# Genome Sequencing and Analyses of Ralstonia solanacearum Phylotype I Strains FJAT-91, FJAT-452 and FJAT-462 Isolated from Tomato, Eggplant, and Chilli Pepper in China

Abstract: Ralstonia solanacearum is an extremely destructive pathogen able to cause disease in a wide range of host plants. Here we report the draft genome sequences of the strains FJAT-91, FJAT-452 and FJAT-462, isolated from tomato, eggplant, and chilli pepper, respectively, in China. In addition to the genome annotation, we performed a search for type-III secreted effectors in these strains, providing a detailed annotation of their presence and distinctive features compared to the effector repertoire of the reference phylotype I strain (GMI1000).
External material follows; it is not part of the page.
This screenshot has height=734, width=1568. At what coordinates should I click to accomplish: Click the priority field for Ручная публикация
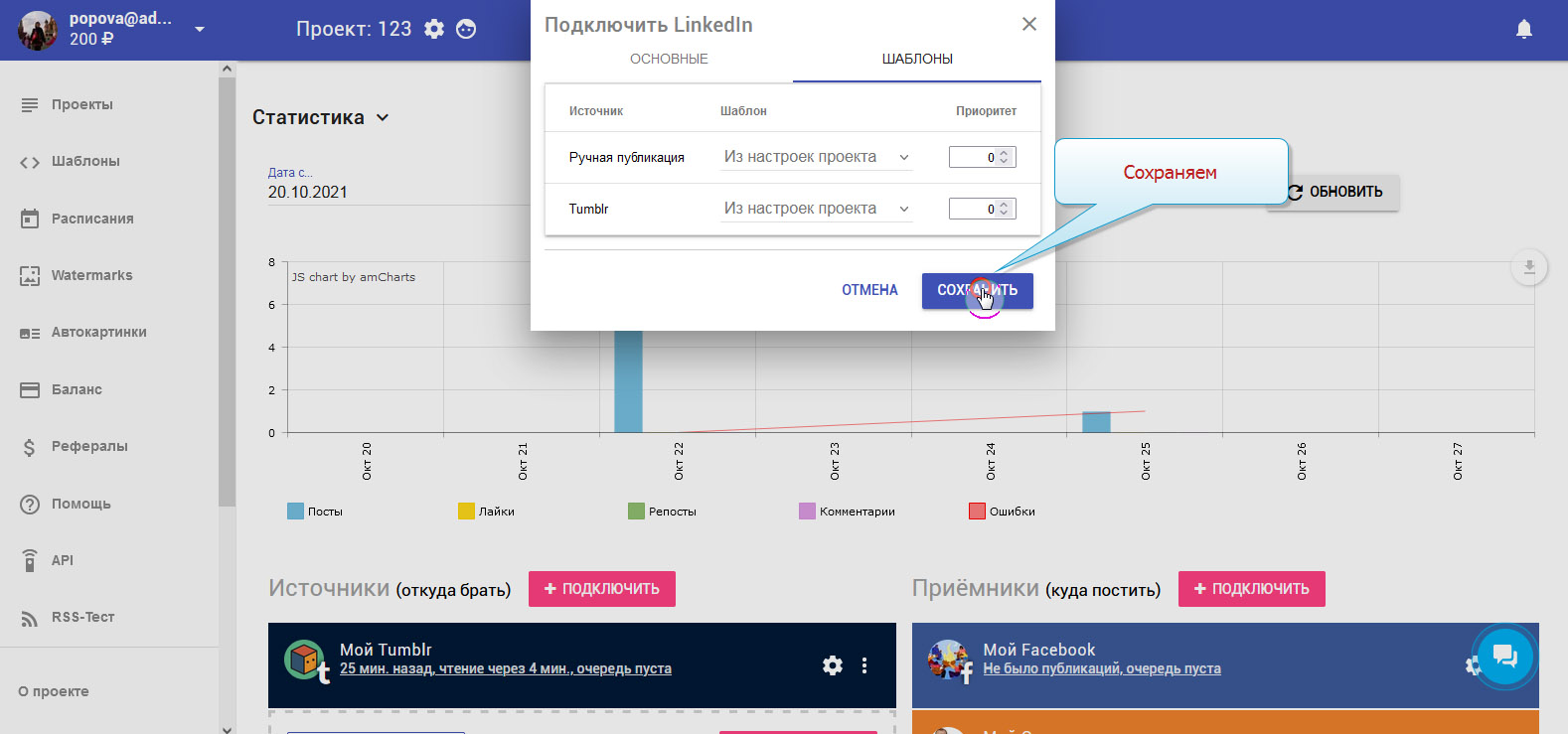(974, 157)
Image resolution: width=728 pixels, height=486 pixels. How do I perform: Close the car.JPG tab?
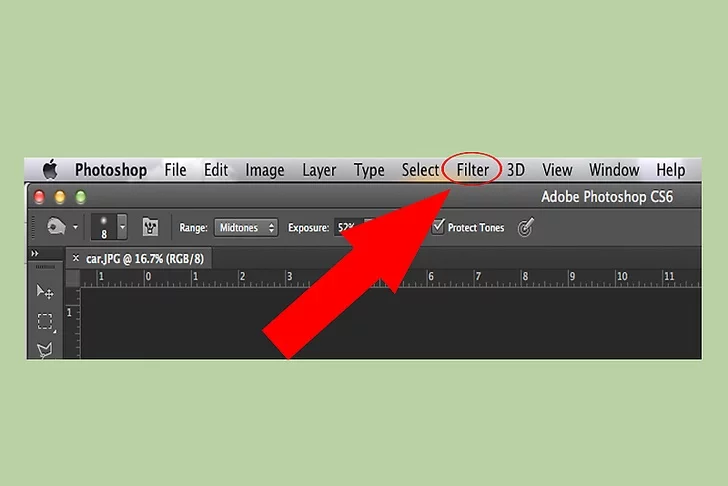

In this analysis, we found that each strain has a unique effector repertoire, encoding both strain-specific effector variants and variations shared among all three strains. Our study, based on strains isolated from different hosts within the same geographical location, provides insight into effector repertoires sufficient to cause disease in different hosts, and may contribute to the identification of host specificity determinants for R. solanacearum. 

#### Pipeline: Firstly, we de novo assembled genomes of China strains and annotated the genome. Secondly, we analysed Type III Effectors repertoire in our strains and compared them to the reference genome.

## Part One. De novo genome assembly, annotation and classification of China bacteria strains

### Firstly, genome assembly with SOAPdenovo2, and close the gap with GapCloser. Check the quality of assembly with quast. Meta-assembly was performed with reference genome GMI1000 using CONTIGuator.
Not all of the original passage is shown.